> Excerpted passage
Finding answers to our questions has never been easier. We no longer have to go to a library, pick up an encyclopedia, or take a course to satisfy our curiosity. The internet makes available to us the answers to almost any question we could imagine.
With so much knowledge literally at our fingertips, it should be easy to change our minds when we discover one of our opinions or beliefs is incorrect. Shouldn’t it?
Unfortunately, changing our minds can be difficult, because our minds play a series of tricks on us in order to resist change.
In the field of psychology, the brain is commonly referred to as a “cognitive miser.” This means that the brain tends to conserve mental resources by urging us to think, give attention to detail, and solve problems in ways that require the least amount of effort possible. Holding an opinion requires little effort, but actually changing an opinion requires our brains to engage in difficult, sophisticated, and expensive processes—that is, expensive for our mental resources.
The result of this cognitive miserliness is a strong reluctance to change our minds. We don’t naturally gravitate towards information that challenges our perspectives, makes us uncomfortable, or requires us to grow. We do naturally gravitate towards information that confirms our perspectives and allows us to stay the same—even when that information may go against the best data we currently have available.

> Records shown
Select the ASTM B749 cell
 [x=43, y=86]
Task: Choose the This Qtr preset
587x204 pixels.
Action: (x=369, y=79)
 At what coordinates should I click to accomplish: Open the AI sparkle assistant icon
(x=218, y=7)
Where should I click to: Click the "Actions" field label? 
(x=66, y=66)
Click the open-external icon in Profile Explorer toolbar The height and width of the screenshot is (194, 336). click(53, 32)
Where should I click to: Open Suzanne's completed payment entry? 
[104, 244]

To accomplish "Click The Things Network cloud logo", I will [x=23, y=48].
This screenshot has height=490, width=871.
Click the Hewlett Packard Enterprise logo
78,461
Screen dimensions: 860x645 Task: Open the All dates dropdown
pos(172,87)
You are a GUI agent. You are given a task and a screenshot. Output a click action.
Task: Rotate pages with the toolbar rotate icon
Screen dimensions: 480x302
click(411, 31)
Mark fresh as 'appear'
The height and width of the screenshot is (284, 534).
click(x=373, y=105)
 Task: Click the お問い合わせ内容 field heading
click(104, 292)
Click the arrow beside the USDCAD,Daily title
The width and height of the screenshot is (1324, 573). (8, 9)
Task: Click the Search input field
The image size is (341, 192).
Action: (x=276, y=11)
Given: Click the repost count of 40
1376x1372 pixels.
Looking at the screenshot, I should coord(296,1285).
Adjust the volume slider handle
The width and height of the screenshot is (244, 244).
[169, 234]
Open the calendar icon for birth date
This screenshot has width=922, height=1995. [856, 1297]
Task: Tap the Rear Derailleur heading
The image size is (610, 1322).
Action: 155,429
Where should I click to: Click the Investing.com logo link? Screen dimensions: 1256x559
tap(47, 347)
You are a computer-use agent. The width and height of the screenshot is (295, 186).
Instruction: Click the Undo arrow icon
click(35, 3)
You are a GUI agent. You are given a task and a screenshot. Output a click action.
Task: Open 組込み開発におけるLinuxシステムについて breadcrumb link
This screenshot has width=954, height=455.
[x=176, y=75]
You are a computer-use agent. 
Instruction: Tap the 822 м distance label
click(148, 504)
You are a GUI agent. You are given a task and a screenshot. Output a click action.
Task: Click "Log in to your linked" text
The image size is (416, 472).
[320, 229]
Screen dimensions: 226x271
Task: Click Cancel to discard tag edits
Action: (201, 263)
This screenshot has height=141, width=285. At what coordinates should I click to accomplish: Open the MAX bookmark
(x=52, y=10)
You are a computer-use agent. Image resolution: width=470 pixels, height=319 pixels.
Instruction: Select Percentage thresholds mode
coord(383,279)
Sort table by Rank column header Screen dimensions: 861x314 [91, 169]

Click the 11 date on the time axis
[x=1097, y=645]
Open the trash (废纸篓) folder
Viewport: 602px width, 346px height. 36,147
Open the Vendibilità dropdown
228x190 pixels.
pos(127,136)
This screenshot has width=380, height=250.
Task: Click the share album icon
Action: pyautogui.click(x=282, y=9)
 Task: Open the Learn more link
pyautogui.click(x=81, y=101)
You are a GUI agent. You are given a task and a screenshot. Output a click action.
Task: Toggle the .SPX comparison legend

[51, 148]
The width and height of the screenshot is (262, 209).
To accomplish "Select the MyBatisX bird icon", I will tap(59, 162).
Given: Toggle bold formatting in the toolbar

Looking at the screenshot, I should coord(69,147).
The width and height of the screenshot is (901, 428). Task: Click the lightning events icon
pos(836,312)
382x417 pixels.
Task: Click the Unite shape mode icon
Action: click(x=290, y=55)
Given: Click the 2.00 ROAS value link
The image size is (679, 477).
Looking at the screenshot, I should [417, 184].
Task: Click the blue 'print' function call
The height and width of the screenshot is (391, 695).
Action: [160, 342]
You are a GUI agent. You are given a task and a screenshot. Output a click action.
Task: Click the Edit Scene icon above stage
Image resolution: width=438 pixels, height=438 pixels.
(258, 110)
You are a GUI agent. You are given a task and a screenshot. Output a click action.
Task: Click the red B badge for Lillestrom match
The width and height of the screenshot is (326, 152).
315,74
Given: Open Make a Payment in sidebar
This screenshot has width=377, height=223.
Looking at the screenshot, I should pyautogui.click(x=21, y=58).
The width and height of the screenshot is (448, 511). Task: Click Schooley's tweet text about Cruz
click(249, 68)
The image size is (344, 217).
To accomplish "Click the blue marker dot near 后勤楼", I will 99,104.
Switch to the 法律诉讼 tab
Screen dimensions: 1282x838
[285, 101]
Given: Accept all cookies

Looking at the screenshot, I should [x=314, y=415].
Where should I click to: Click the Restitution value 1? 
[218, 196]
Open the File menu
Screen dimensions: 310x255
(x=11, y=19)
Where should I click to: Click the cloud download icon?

> Exercise set
a – Rewrite the passage on changing our minds, starting at the words "In the field" and ending after "our mental resources.", with "mental resources" replaced by "mental energy".
b – Write the next part of the passage on why changing our minds is hard.

> Numbered answers
a –
In the field of psychology, the brain is commonly referred to as a “cognitive miser.” This means that the brain tends to conserve mental energy by urging us to think, give attention to detail, and solve problems in ways that require the least amount of effort possible. Holding an opinion requires little effort, but actually changing an opinion requires our brains to engage in difficult, sophisticated, and expensive processes—that is, expensive for our mental energy.

b –
This is an example of what is called cognitive bias. Cognitive biases are errors in thinking that affect our ability to reason and solve problems.
Renowned psychologists Amos Tversky and Daniel Kahneman published their research on cognitive bias in the early 1970s, and the concept quickly became of extreme importance in many other fields, including philosophy, education, management, and economics.
In the years since Tversky and Kahneman’s initial work, many different types of cognitive bias have been identified. Here are some of the most common which you are almost certainly already running into with your friends, your family, and on the internet generally.
1. Actor-observer bias. This refers to our tendency to give more importance to external causes for our own bad behaviour while at the same time giving more importance to internal causes for others’ bad behaviour. For example, “I was rude because I had a difficult day at work, but that person was rude because they are a naturally rude person.”
2. Anchoring bias. This refers to our tendency to give the first piece of information we hear on a subject the most weight. For example, once we’ve heard an interesting theory on a subject, it may be more difficult for us to accept alternative theories, even if those alternatives are better supported by the evidence.
3. Confirmation bias. This refers to our tendency to favour information that supports what we already believe and discount information that disproves us. This is the most easily recognizable form of cognitive bias and causes people to only register the evidence they want to accept.
4. The Dunning-Kruger effect. This is our tendency to believe that we are smarter, more capable, and less likely to make mistakes in judgement than others. For example, we may be less likely to accept the findings of experts in a field, relying instead on our own research and reasoning even though we lack skill and training in that field. In other words, we’re reluctant to acknowledge our own incompetence.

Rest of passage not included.